_Task details_
Without the pictures, print the lines from the one holding "This screenshot has height=748, width=1540." through the last line below, both included, exactly as they stand.

_Items listed in a dataset_
↓↓↓
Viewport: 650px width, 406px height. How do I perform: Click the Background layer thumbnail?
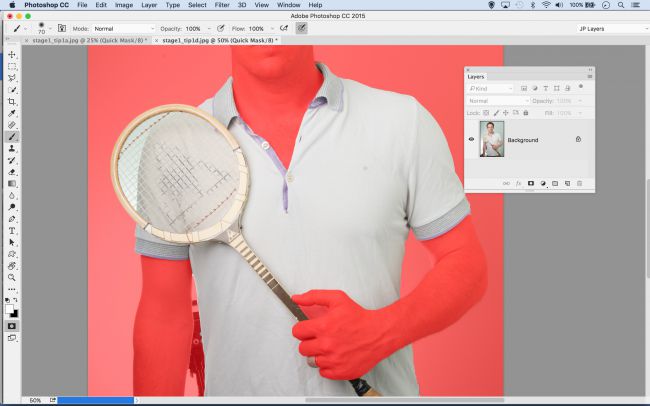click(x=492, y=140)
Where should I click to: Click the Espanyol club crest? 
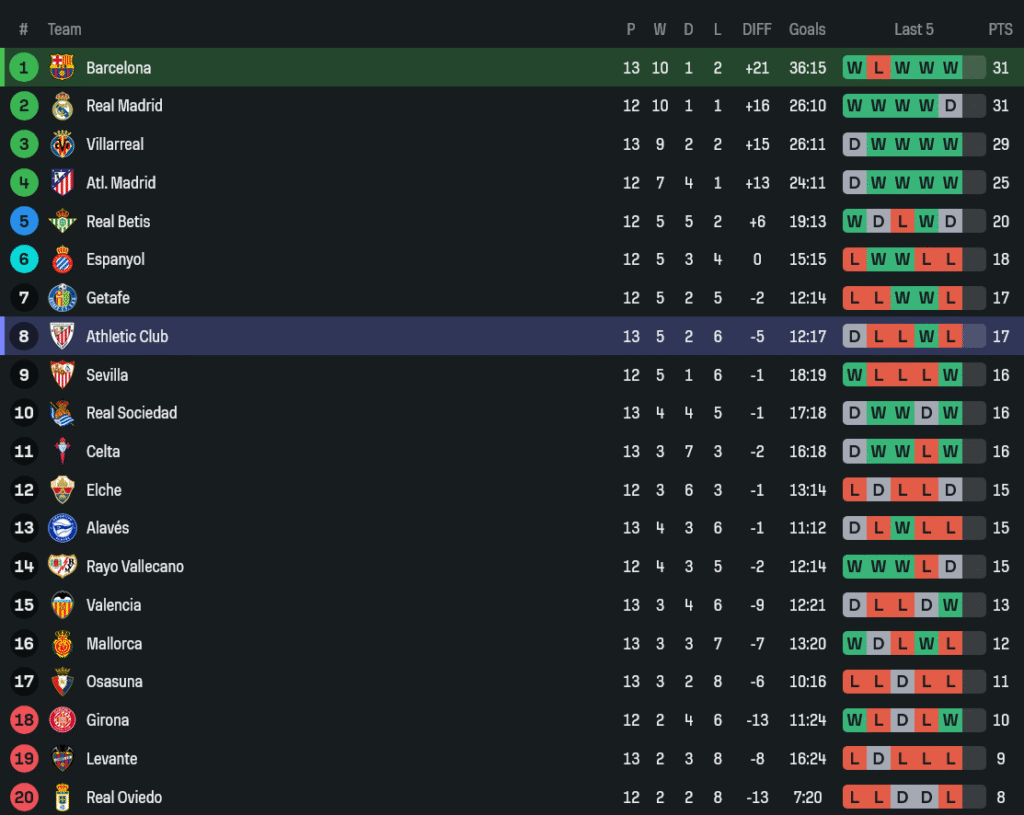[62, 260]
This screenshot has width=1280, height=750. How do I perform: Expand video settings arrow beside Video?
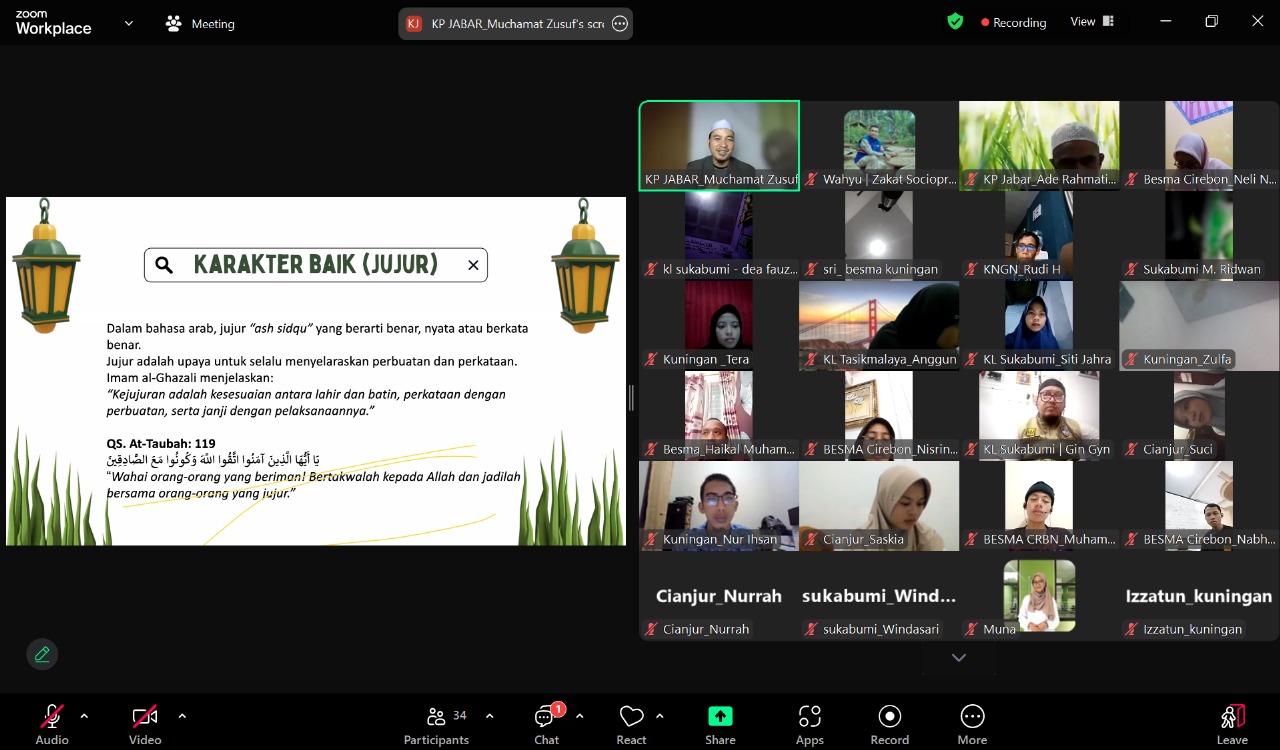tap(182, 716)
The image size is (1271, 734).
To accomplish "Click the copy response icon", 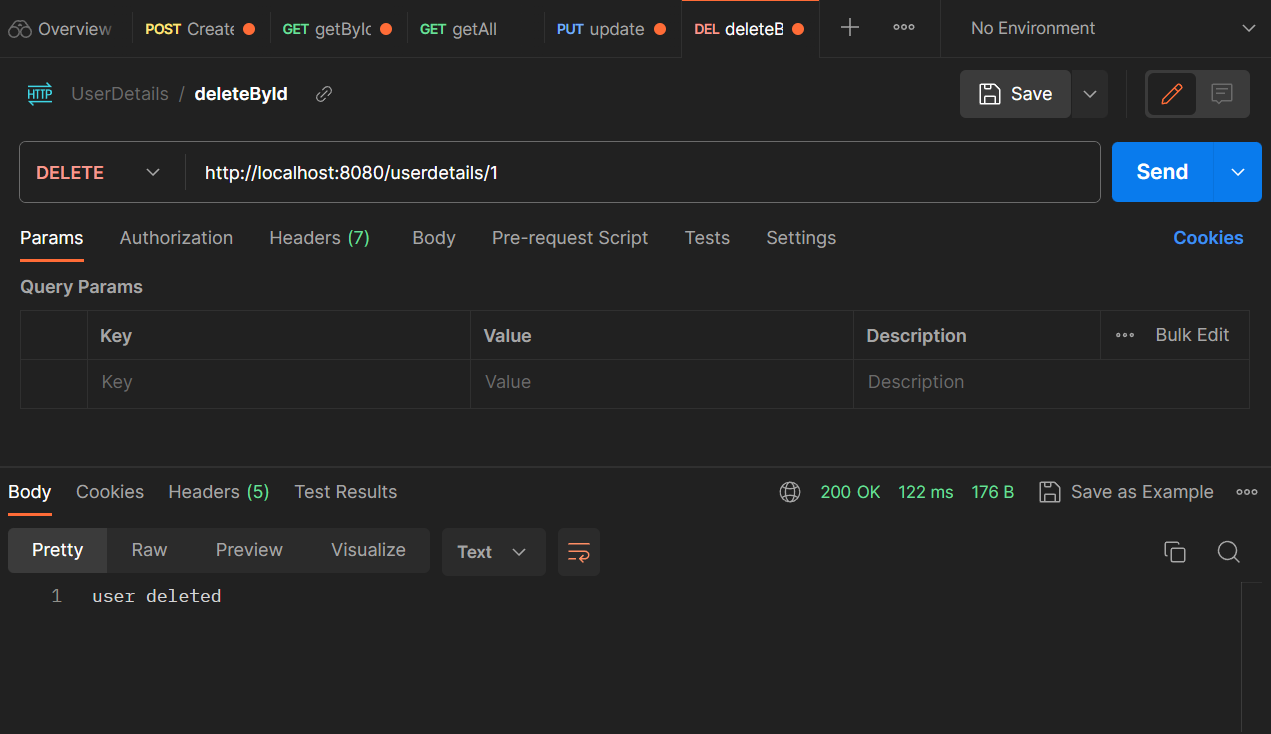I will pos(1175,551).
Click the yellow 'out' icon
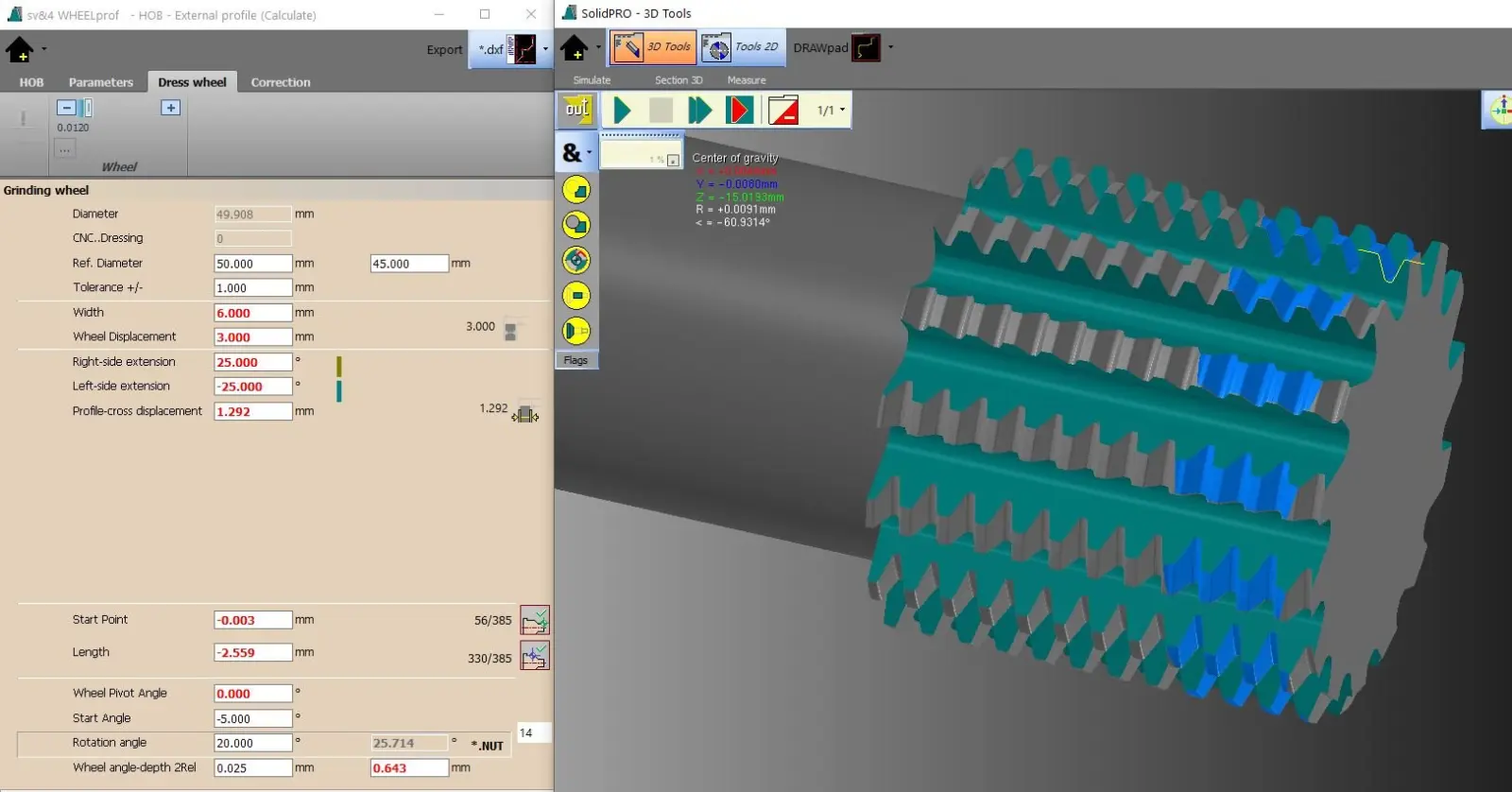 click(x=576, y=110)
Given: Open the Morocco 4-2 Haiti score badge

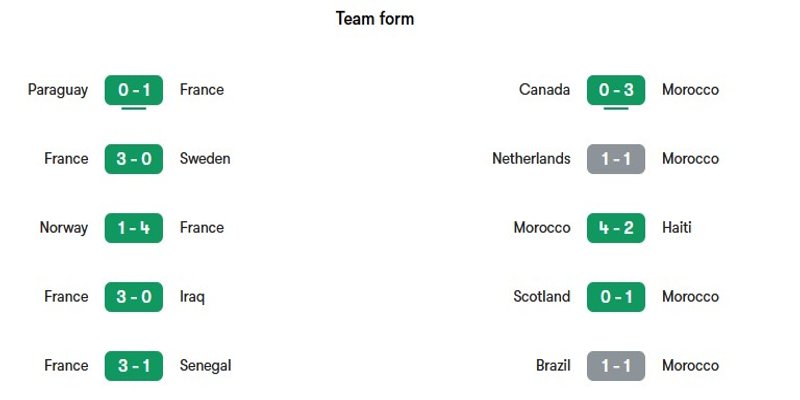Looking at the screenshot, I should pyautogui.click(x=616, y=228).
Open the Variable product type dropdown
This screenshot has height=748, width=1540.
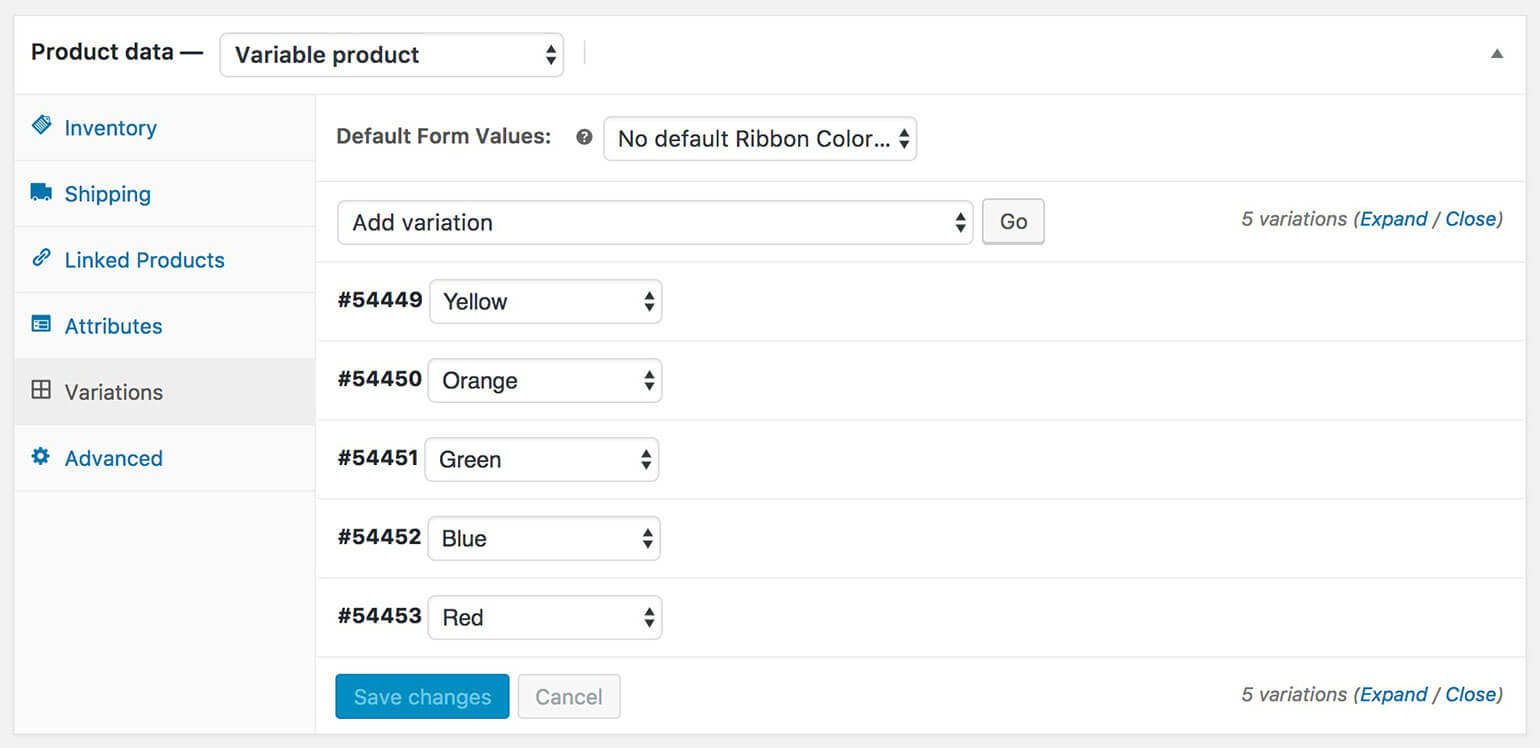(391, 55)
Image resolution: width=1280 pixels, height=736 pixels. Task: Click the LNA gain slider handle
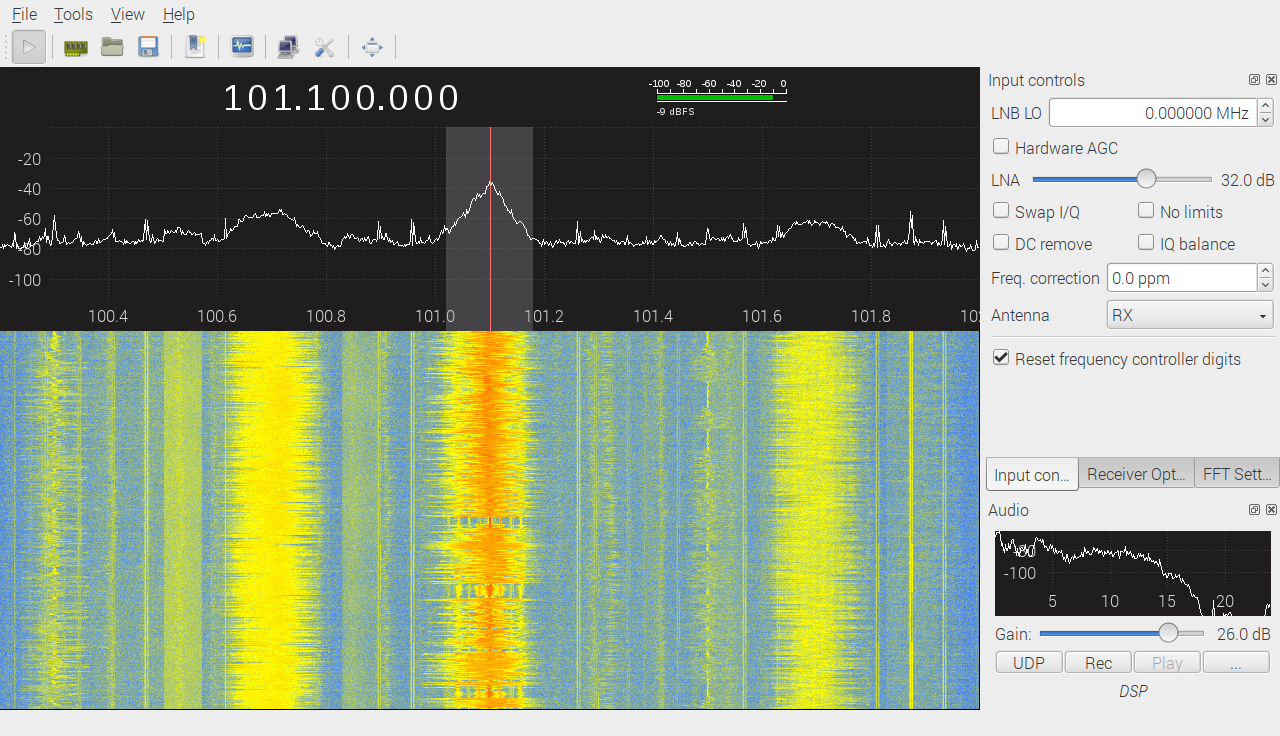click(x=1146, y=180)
↑↑↑
_Solution for this exercise_
This screenshot has height=748, width=1540.
(391, 55)
Image resolution: width=1280 pixels, height=736 pixels. Task: Click the LNA gain slider handle
click(x=1146, y=180)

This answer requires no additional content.